# Assignment
The answer is the set of lines that include "agent", copied from the data below.

Items from a dataset:
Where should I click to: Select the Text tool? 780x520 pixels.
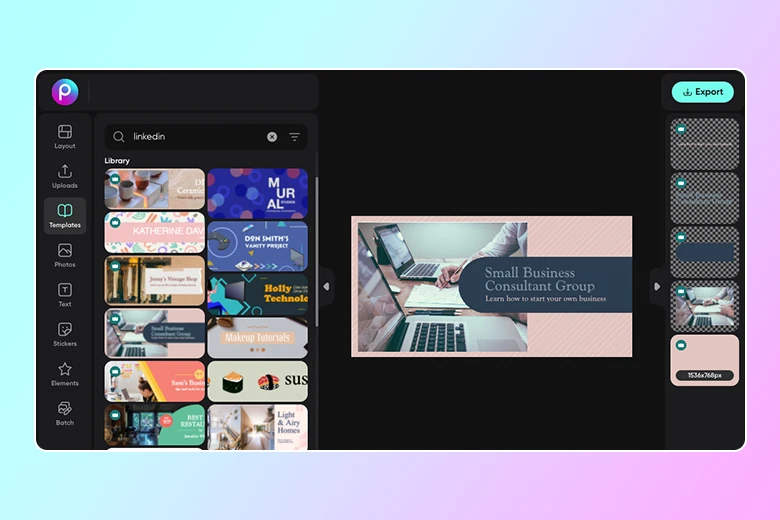click(65, 295)
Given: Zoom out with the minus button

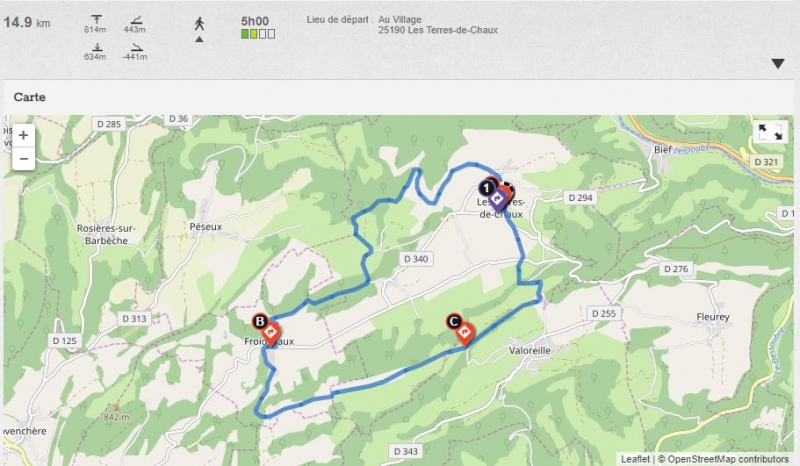Looking at the screenshot, I should click(23, 159).
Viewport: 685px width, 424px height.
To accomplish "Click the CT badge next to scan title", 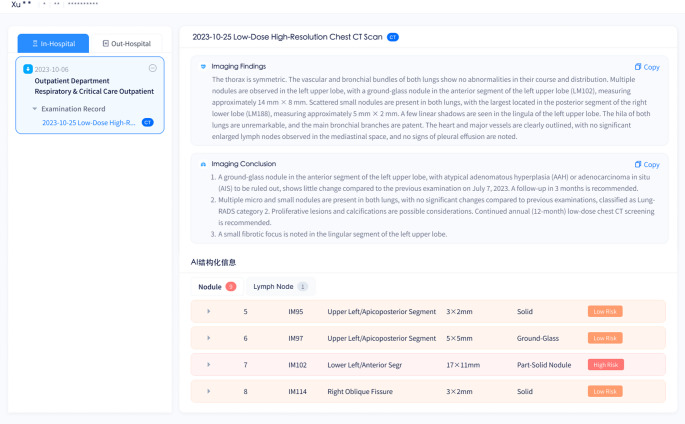I will (x=393, y=37).
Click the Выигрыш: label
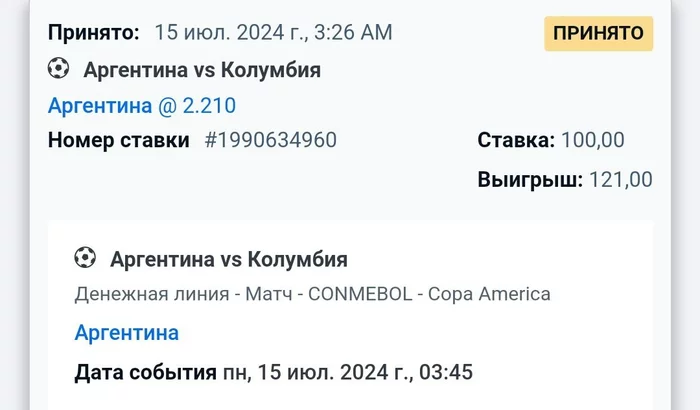 pyautogui.click(x=530, y=180)
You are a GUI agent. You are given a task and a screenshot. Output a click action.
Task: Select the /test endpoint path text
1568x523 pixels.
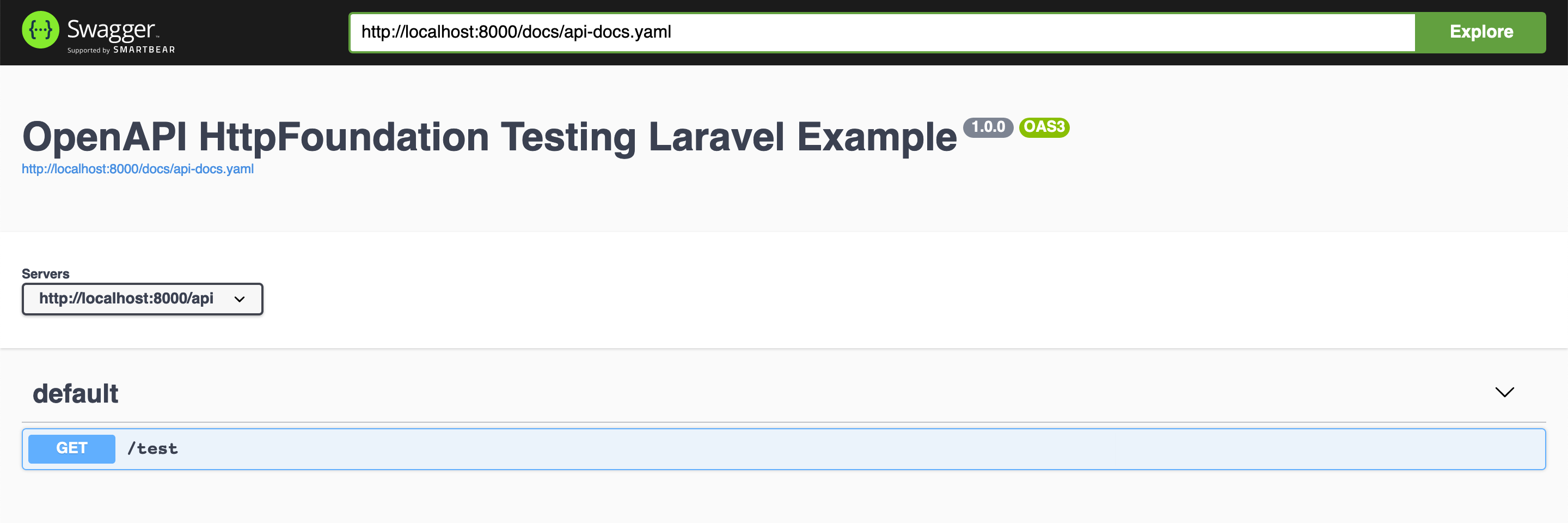152,449
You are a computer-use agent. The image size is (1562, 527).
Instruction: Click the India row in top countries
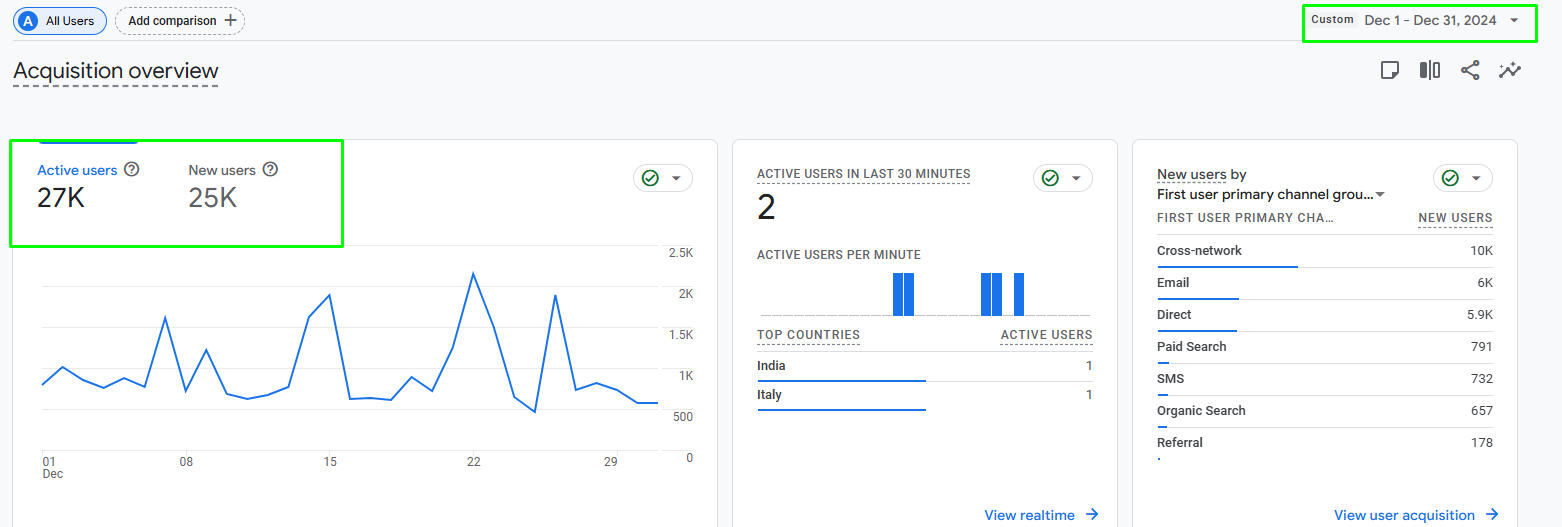(771, 366)
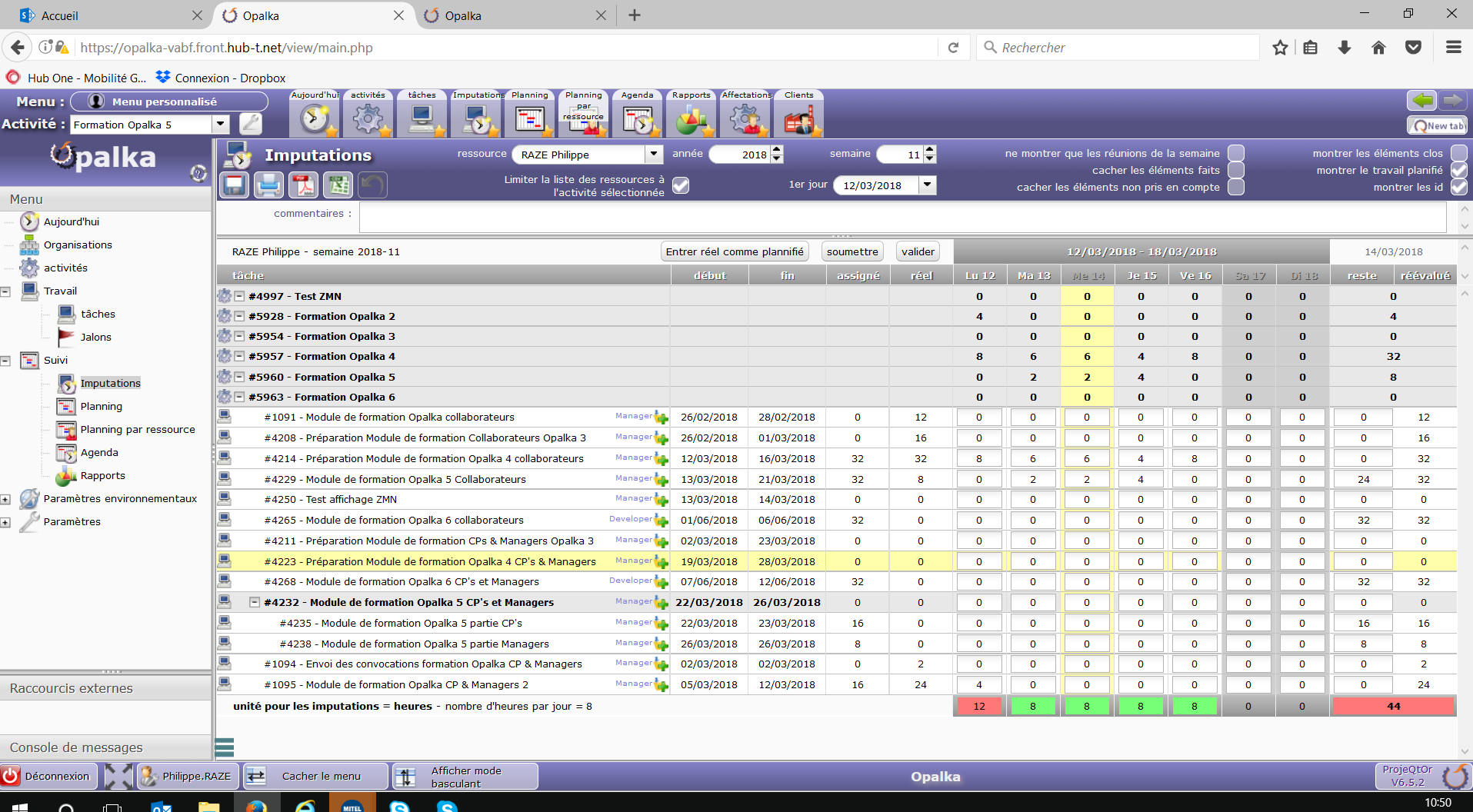Viewport: 1473px width, 812px height.
Task: Select Planning in the Suivi menu tree
Action: [x=101, y=406]
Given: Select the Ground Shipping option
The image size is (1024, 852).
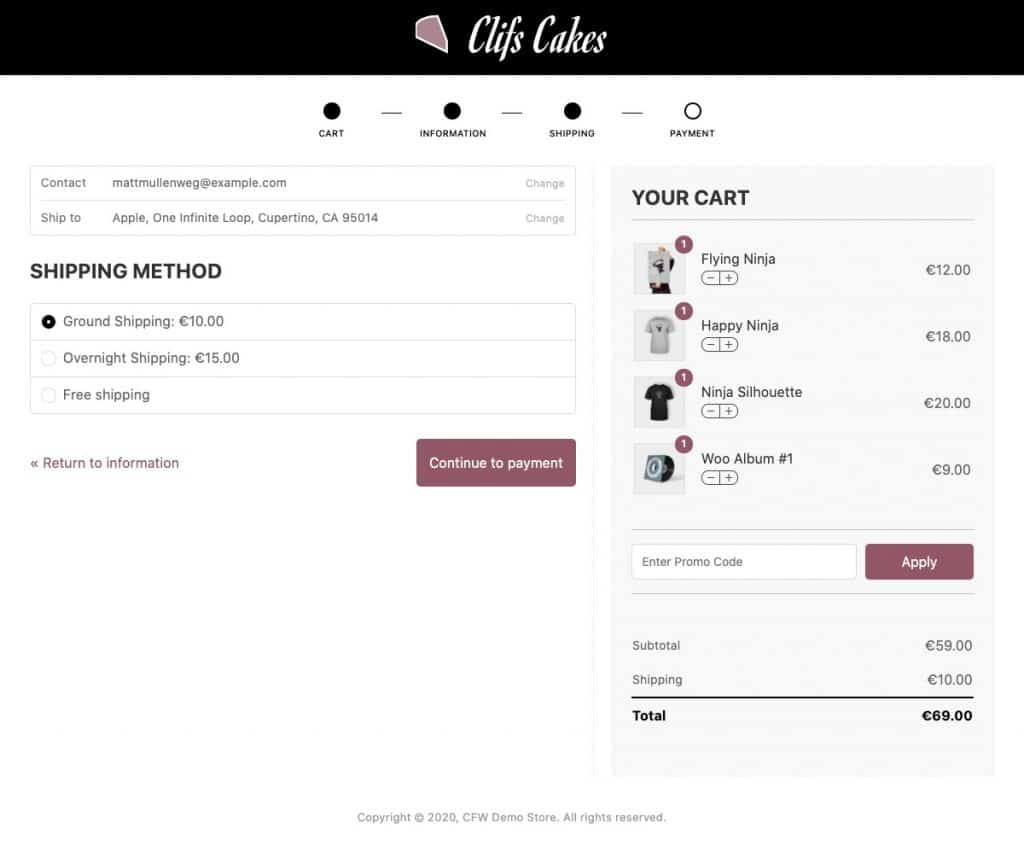Looking at the screenshot, I should (x=47, y=321).
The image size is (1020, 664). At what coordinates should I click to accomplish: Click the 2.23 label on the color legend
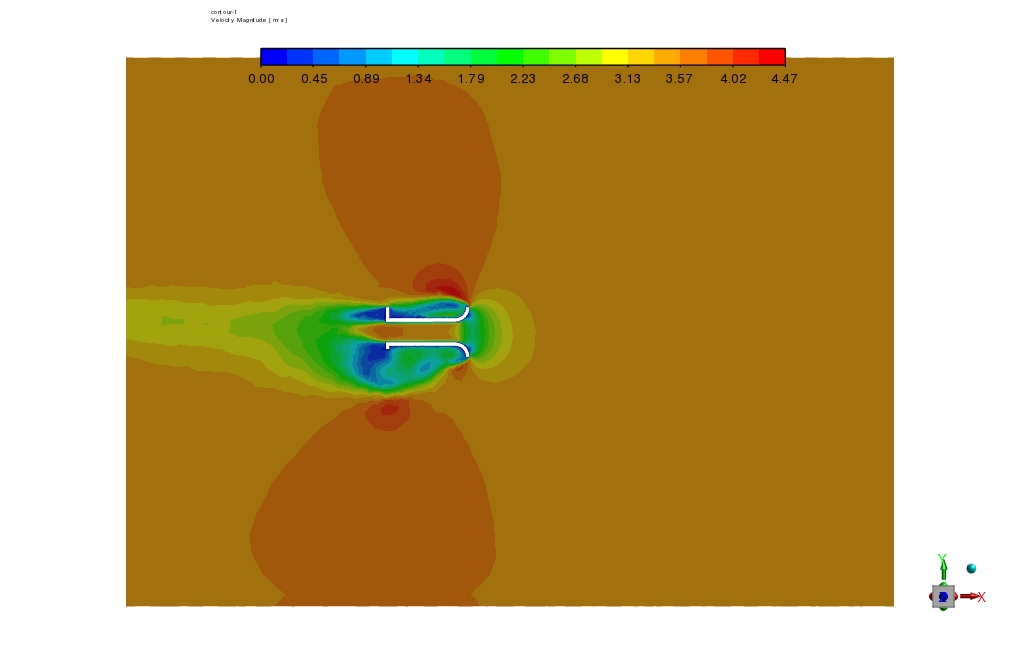click(x=523, y=79)

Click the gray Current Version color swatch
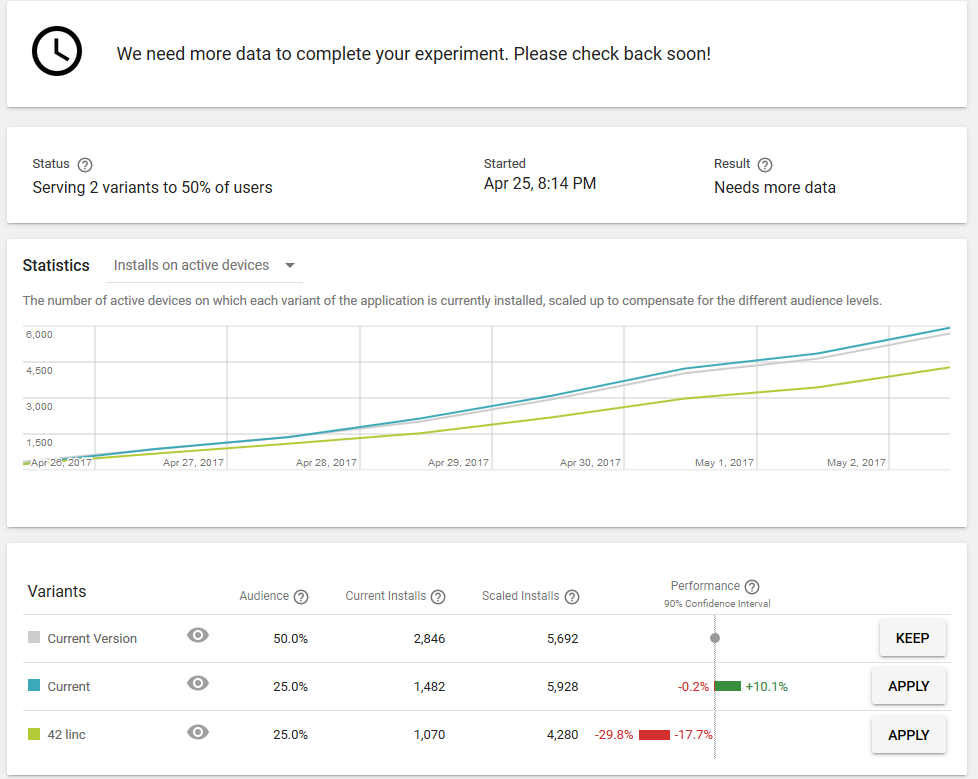point(34,638)
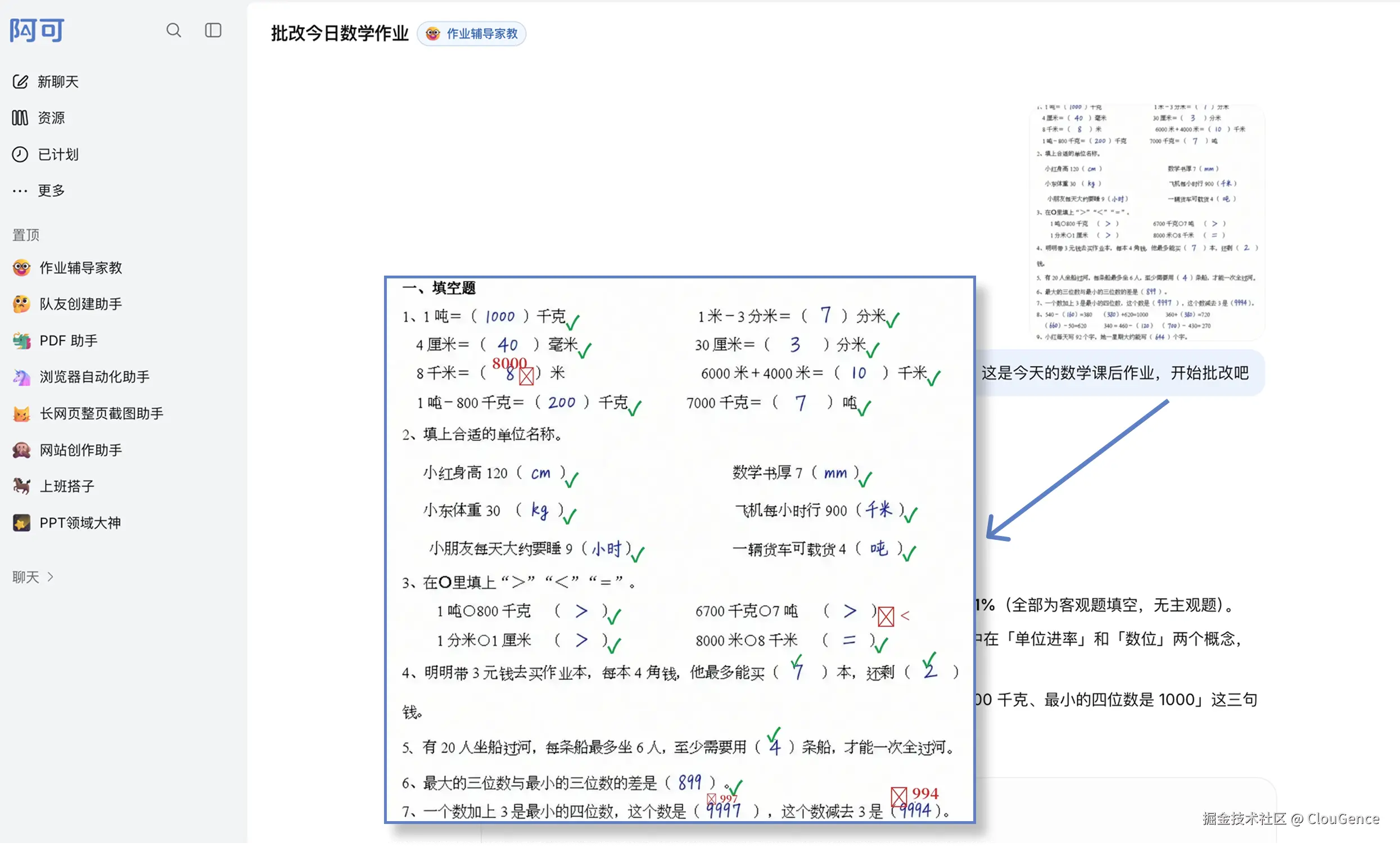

# Solution for this problem
You are a GUI agent. You are given a task and a screenshot. Output a click action.
You are a computer-use agent. The image size is (1562, 527).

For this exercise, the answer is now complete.